### [Texto apresentado]
● ● ● ●

Negócios | O céu é o limite

Quatro décadas passaram desde que a China e o Brasil se tornaram parceiros comerciais. O sucesso é tremendo, mas ainda há muito por explorar. Empresas brasileiras falam na primeira pessoa e partilham as suas expectativas para o futuro

Xi Jinping e Dilma Rousseff

 

Texto Alexandra Lages

 

O Brasil e a China comemoraram no ano passado quatro décadas de parceria comercial graças ao estabelecimento de relações diplomáticas em 1984. Dados da Confederação Nacional da Indústria do Brasil apontam que na última década a corrente de comércio entre os dois países aumentou dez vezes, o que faz do país sul-americano o terceiro principal parceiro mundial dos chineses. No universo lusófono, os brasileiros ocupam a liderança absoluta e, neste momento, a China é o sexto maior destino de investimentos das multinacionais brasileiras. Ainda assim, empresários e analistas brasileiros acreditam que ainda há muito potencial por explorar.

Em declarações à MACAU, o analista Santiago Bustelo, do Conselho Empresarial Brasil-China (CEBC), diz que existem cerca de 80 empresas brasileiras presentes no mercado chinês, focadas sobretudo em três áreas de actuação: prestação de serviços, como escritórios de advocacia, consultorias de negócios, tradings e bancos; produção de manufacturas, e recursos naturais. A Petrobras, empresa estatal, insere-se nesta última categoria. Começou a estabelecer uma relação comercial de sucesso com a China há 14 anos: “Hoje, vendemos petróleo para os principais refinadores detentores de cotas de importação naquele mercado”, afirma Terezinha Santos, porta-voz da multinacional.

A procura de petróleo por parte da China “continuará a crescer nos próximos anos”, e por isso mesmo, a Petrobras “pretende participar activamente neste mercado, comercializando petróleo”, garante a porta-voz. A empresa brasileira possui outros parceiros internacionais, mas a China representa um dos principais destinos das exportações.

Dados compilados pelo Ministério de Desenvolvimento, Indústria e Comércio Exterior do Brasil mostram que no primeiro semestre de 2014 o Brasil exportou óleos brutos de petróleo para a China no valor de 1591 milhões de dólares norte-americanos, num total de 2398 toneladas. A Petrobras assinou acordos de cooperação com a chinesa Sinopec em 2004, no mesmo ano em que a firma brasileira inaugurou o seu escritório na China. O documento prevê a exploração conjunta de petróleo em águas profundas e o desenvolvimento de refinarias.

Em 2005, a Petrobras e a China National Petroleum Corporation (CNPC) assinaram um memorando de intenções para avaliar a viabilidade de uma parceria nas áreas de refino, dutos, exploração e produção de petróleo no Brasil, na China e em outras regiões do mundo. Actualmente, a companhia estatal brasileira é parceira da CNPC nos campos de pré-sal.

Apesar das relações com a China estarem a decorrer de vento em popa, Terezinha Santos prevê alguns desafios para o futuro. “Há sinais de que o governo chinês venha a flexibilizar a regulamentação do sector de petróleo permitindo que pequenos e médios refinadores tenham direito a cotas de importação de petróleo. Caso isso aconteça, estaremos diante do desafio de desenvolver este novo segmento de mercado competindo com outros produtores de óleo.”

● ● ● ●

### [Material fornecido]

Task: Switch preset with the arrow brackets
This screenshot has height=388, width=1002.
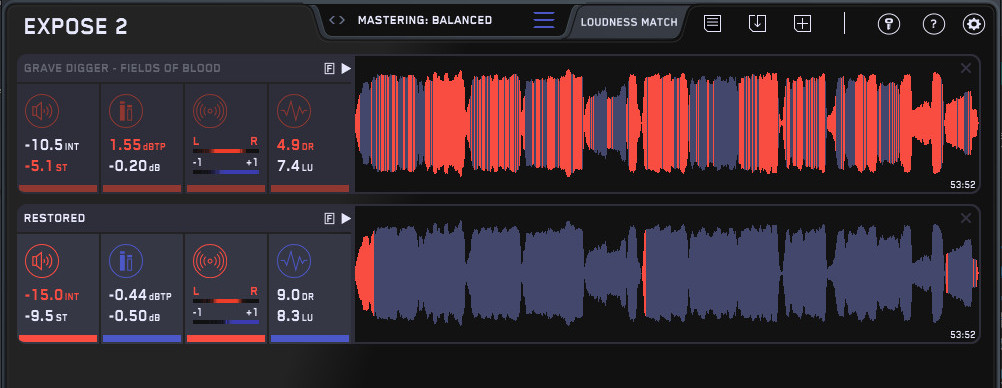Action: pyautogui.click(x=337, y=20)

● ● ● ●

### [Exercícios]
A) Transcreva, do texto sobre o comércio entre o Brasil e a China, o trecho que vai de "A procura de" até "destinos das exportações.".
B) Segundo o texto sobre o comércio entre o Brasil e a China, em que ano a Petrobras abriu o seu escritório na China?

### [Respostas]
A)
A procura de petróleo por parte da China “continuará a crescer nos próximos anos”, e por isso mesmo, a Petrobras “pretende participar activamente neste mercado, comercializando petróleo”, garante a porta-voz. A empresa brasileira possui outros parceiros internacionais, mas a China representa um dos principais destinos das exportações.

B) Em 2004.